OS – openSUSE 42.1 Leap (XFCE)
You can find openSUSE here: opensuse.org
This is one of my favorite Linux distro’s mainly because it’s a server OS acting as a desktop. That means it’s ready to be a server with minimal effort. Right after installing you can go in and set up a Samba file share with out much fuss and it contains a ton of other server functions as well. I know there are debates over if you should use a GUI on your server or not, but because I want simple administration and I don’t plan on exposing it to the world like web servers, I installed the lightweight XFCE desktop environment to work in. Being that I have an APU, there isn’t any real issue rendering it either.
Putting it all together
No this post is long enough, so we won’t get into how to assemble it. Although you can watch me do it in high speed here 😀 :
You may notice it’s slightly different from what’s written here with no aftermarket CPU heatsink/fan, no extra case fans and also extra SSD’s? Some changes have been made to make it as it is for my current set up. This should be how it stays sans additional drives and the cages needed for them to sit in.
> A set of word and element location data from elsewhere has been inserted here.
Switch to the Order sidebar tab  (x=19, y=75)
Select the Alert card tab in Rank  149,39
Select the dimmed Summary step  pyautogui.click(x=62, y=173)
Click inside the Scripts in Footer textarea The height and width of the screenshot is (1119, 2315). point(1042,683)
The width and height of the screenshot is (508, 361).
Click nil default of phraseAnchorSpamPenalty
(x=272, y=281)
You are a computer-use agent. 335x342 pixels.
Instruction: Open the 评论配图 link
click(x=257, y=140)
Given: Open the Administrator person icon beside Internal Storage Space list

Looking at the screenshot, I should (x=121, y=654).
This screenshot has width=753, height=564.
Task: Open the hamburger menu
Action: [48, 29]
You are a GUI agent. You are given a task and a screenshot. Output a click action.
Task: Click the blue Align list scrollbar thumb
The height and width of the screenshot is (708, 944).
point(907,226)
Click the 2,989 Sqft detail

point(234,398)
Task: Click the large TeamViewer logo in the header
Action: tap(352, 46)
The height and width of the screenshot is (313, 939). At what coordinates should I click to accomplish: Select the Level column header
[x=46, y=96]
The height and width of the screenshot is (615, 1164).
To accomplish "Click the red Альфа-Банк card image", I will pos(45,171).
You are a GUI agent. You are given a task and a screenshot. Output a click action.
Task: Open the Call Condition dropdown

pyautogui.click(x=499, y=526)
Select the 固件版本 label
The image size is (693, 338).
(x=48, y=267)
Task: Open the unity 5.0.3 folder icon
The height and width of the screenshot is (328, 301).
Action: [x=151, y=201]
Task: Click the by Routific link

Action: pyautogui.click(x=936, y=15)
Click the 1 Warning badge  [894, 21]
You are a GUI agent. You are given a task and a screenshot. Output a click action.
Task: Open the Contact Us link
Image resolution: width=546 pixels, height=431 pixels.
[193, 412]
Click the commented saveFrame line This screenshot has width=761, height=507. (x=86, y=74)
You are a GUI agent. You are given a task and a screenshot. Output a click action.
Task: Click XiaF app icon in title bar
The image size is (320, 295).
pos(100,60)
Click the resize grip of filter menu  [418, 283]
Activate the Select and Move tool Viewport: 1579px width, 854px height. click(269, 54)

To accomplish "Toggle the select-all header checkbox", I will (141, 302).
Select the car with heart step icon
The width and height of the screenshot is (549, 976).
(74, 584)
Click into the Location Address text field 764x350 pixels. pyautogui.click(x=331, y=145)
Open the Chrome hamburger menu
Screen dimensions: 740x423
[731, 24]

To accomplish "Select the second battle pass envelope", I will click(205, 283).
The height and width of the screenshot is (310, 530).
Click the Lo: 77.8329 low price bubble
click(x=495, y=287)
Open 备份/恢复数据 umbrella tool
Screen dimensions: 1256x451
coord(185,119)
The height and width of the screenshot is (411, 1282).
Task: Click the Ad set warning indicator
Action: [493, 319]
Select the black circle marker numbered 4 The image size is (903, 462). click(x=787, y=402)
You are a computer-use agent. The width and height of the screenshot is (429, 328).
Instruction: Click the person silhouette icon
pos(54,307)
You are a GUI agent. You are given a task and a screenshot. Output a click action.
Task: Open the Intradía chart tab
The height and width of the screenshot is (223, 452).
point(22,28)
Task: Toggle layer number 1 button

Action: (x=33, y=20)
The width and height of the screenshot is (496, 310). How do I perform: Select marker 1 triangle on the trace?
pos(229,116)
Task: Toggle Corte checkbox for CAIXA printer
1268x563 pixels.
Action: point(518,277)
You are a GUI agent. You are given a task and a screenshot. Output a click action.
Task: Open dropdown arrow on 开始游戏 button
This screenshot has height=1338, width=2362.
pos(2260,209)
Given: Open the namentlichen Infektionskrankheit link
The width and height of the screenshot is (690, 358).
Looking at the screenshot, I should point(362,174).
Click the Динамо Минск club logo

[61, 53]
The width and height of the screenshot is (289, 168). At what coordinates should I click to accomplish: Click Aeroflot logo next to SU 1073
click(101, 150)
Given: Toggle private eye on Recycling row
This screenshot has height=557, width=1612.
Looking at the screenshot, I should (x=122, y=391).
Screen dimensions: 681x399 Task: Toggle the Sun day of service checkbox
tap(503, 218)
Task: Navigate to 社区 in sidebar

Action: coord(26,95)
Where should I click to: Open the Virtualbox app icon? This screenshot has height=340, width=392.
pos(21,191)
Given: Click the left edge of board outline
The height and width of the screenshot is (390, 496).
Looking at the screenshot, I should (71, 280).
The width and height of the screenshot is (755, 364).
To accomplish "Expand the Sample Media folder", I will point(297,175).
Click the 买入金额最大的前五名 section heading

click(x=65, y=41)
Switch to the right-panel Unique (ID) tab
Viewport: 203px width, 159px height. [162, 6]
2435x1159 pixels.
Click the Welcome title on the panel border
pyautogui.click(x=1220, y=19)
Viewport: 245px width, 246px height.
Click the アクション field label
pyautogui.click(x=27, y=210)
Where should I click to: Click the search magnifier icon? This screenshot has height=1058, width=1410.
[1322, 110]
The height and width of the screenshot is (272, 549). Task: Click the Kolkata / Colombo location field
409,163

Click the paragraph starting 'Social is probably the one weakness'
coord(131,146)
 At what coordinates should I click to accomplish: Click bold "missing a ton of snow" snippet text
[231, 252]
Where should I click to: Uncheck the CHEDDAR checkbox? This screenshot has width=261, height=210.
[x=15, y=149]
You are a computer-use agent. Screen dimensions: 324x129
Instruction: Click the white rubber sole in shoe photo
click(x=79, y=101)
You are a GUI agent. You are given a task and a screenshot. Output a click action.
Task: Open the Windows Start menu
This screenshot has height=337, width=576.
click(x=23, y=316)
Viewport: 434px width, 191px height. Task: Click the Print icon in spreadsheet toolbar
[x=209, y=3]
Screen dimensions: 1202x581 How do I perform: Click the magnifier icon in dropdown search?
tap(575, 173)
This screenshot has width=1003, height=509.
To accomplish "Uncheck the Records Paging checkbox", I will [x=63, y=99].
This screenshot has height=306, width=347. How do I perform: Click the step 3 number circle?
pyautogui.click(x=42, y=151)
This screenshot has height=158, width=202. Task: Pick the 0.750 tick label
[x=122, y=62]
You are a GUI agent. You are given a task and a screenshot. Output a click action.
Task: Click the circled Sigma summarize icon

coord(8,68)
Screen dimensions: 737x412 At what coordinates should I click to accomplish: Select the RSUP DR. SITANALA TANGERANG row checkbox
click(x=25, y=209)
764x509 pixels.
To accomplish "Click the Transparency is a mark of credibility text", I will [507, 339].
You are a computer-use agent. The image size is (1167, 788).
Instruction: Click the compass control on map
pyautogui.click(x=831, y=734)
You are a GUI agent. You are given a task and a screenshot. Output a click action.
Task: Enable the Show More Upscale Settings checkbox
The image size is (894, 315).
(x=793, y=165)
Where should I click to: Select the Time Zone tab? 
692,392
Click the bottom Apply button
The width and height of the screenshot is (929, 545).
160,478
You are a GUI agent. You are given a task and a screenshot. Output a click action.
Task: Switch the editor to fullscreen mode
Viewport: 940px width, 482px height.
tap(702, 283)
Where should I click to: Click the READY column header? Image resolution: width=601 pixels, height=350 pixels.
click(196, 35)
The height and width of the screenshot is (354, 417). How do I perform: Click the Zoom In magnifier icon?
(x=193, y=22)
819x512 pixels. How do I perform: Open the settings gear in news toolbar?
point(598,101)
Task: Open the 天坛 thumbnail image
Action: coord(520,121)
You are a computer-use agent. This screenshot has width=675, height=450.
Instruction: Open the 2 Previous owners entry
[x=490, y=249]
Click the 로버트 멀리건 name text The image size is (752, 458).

What if you want to build one yourself? Adding up the costs listed above it comes to ~$560 USD. Not bad considering stand alone NAS devices cost about $200 and then you need to buy the disks for in them. So to get the same storage it would cost between $300 and $400. Cheaper? Yes, but you will need to fork out an additional $200 for every 4 bays you need. You could go even cheaper and just use a HDD sharing feature on your router if available. However there have been issues with Routers making files available to the internet. I just don’t trust consumer routers, and want a dedicated box I can update and apply additional firewall rules on.
So cheaper in the long run and flexibility are what drove me down this path. It also allows me to solve potential issues manually instead of relying on the manufactures firmware (HDD APM anyone?). This level of control certainly isn’t for everyone, but I prefer having flexibility over convenience here.
After purchasing a Kill-a-watt meter I tested this servers power consumption. Currently with 2 1TB drives and 1 2TB drive it idles around 35watts and peak pull at start up is around 45watts. This is fantastic as my desktop currently idles with twice the power needs (around 80-90watts). Although not tested against using old hardware, if repurposing an old PC would save more energy, this is certainly low enough I don’t have to worry about it drastically contributing to my power bill.
What do you have?
Have you built or bought a home server or NAS? If so I would love to hear how you solutioned this problem! Certainly a full tower running Linux is only one way to solve it and I am fully aware that many opt for FreeNAS and other options instead of rolling their own. So let us all know in the comments what you have used or are currently using!